Publié le 03/04/2025

Avocate pénaliste, Sophie Obadia tente de faire dialoguer le monde judiciaire et celui des médias. Elle forme pour cela les élèves-avocats de l’EFB à la prise de parole dans les médias, après avoir enseigné pendant des années le vocabulaire judiciaire aux étudiants en journalisme de l’école parisienne du Celsa. Un dialogue qui l’a passionnée, comme elle l’explique à Actu-Juridique. Rencontre.

Actu-Juridique : Vous êtes avocate pénaliste, mais proche également du monde médiatique. Comment le connaissez-vous ?
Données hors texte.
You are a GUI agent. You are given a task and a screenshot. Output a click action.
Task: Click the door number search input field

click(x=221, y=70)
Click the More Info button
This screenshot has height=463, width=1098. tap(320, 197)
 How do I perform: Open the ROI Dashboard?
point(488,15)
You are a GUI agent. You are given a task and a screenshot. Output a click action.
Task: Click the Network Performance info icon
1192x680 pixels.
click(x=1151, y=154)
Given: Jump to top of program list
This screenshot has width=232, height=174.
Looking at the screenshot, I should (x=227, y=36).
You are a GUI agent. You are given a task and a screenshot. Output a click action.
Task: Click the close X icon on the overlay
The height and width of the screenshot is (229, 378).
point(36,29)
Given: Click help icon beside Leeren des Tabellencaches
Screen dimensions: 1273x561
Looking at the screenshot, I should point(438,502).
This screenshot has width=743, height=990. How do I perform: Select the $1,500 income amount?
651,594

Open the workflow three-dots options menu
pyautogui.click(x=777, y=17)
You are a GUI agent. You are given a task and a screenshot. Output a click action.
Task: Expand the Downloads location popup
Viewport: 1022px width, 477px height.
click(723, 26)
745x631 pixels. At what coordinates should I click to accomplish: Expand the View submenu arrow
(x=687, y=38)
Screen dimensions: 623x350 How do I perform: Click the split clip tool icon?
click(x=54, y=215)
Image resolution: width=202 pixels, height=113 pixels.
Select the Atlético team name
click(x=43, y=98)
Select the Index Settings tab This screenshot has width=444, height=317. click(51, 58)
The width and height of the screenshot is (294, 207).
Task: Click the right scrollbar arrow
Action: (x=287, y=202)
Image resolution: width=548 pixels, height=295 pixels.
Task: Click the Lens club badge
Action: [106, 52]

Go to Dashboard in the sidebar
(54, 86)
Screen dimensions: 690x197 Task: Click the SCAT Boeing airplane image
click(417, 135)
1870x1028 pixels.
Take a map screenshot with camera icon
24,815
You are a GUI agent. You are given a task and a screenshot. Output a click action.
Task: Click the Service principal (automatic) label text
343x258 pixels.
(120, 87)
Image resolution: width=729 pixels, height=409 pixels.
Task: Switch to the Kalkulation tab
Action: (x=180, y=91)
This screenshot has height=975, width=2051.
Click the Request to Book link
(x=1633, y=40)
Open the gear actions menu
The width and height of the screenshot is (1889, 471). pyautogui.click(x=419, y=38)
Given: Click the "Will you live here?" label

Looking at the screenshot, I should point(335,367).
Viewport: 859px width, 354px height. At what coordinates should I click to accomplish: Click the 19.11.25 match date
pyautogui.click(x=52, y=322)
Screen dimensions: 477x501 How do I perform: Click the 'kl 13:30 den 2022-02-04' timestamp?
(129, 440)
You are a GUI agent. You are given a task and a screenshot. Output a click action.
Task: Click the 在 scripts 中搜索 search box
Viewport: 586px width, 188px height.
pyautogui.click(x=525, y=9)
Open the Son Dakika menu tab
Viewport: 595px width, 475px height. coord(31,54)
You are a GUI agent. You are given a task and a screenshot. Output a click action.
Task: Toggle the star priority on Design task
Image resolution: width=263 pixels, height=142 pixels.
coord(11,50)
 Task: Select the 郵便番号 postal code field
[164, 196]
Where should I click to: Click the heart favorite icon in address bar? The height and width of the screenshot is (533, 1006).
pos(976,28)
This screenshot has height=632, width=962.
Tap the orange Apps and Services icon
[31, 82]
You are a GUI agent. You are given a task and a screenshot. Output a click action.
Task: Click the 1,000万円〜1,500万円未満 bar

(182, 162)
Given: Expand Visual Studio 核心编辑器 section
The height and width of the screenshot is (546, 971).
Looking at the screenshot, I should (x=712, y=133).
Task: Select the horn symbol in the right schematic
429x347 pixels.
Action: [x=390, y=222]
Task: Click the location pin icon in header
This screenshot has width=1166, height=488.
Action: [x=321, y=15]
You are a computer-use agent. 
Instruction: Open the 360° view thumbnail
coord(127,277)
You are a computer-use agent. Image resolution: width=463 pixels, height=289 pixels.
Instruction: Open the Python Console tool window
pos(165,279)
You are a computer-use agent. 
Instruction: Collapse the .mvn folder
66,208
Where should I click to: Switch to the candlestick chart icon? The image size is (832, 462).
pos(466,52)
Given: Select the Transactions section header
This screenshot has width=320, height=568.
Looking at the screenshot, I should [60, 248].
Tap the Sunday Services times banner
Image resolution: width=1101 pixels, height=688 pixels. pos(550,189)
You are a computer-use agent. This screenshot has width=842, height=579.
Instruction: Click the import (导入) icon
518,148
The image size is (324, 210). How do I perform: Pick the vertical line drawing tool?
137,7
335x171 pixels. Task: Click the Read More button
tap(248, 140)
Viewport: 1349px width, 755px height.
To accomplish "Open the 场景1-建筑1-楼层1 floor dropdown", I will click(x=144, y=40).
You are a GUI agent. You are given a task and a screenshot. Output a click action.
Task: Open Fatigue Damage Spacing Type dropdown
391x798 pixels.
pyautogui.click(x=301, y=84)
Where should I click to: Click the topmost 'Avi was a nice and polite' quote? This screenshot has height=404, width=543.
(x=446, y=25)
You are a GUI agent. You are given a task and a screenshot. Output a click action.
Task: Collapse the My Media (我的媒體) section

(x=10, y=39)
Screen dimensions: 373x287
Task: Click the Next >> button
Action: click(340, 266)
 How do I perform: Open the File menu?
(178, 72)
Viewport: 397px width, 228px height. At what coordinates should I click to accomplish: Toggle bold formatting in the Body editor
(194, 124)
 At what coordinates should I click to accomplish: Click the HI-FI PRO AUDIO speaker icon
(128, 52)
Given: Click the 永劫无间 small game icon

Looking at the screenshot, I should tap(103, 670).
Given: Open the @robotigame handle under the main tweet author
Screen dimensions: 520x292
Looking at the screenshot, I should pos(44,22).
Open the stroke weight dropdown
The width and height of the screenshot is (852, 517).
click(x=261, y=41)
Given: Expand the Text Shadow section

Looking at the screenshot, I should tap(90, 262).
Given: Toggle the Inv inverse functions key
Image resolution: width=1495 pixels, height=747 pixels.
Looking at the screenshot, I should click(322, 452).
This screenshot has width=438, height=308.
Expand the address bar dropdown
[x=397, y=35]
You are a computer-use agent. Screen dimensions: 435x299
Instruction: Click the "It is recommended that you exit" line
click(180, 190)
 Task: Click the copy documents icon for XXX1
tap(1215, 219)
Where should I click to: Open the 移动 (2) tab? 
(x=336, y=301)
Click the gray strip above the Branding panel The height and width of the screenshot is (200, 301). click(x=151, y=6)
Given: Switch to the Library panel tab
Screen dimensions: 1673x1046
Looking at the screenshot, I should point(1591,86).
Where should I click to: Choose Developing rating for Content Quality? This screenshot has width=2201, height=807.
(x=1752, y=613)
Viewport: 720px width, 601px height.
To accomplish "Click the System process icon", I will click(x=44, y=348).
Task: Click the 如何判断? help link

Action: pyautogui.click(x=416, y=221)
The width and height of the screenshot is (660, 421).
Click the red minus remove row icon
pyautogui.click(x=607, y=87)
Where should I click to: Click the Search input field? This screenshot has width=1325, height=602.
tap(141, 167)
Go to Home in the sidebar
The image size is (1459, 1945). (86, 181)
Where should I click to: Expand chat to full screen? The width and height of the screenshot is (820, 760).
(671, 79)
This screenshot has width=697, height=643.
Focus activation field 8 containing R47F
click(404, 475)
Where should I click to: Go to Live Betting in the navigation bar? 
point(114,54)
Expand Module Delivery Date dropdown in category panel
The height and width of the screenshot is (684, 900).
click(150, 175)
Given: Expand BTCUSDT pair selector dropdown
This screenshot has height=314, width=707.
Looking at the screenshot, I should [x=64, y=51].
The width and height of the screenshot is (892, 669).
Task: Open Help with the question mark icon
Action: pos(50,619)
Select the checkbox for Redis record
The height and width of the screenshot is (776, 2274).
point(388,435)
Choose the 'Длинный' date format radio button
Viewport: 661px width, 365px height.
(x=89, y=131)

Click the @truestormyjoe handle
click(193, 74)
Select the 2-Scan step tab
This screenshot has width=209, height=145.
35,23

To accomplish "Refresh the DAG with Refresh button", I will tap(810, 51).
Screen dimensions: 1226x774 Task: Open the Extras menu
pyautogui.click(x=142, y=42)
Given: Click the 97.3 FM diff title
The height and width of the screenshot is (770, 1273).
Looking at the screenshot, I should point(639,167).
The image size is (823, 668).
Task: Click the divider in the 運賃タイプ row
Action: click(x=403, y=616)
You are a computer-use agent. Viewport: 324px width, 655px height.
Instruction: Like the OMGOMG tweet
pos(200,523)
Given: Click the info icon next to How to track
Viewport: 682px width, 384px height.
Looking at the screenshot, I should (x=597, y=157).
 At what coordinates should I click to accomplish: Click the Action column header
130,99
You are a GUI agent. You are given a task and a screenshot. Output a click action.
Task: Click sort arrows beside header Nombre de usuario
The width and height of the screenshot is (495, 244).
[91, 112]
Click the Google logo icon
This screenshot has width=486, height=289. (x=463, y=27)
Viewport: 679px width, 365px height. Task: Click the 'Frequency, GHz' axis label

Sophie Obadia : Avant d’être avocate, j’ai été journaliste littéraire et économique. Les médias étaient donc un bain naturel pour moi. Au début des années 2000, j’ai suivi toute la commission d’enquête sur l’affaire Outreau, qui était passionnante, une série Netflix avant l’heure. Chaque acteur du procès venait expliquer pourquoi il s’était trompé, ce qui avait pu l’influencer, comment il referait les choses s’il le pouvait… C’était exaltant, très riche. Un jour, en allant à une réunion rassemblant des médias en marge de cette commission, j’ai entendu des journalistes dire qu’ils ne se fiaient qu’à la parole du procureur. Ils n’envisageaient pas de donner du crédit à la parole d’un avocat de la défense, pensant que celui-ci était nécessairement en service commandé. J’avais naïvement demandé pourquoi et m’étais entendu répondre : « Ce sont des mercenaires, on ne peut pas leur faire confiance ». Il m’est apparu qu’il y avait toute une culture du contradictoire à faire connaître. Les journalistes ne peuvent pas avoir la vérité s’ils ne s’intéressent qu’à une partie de l’histoire…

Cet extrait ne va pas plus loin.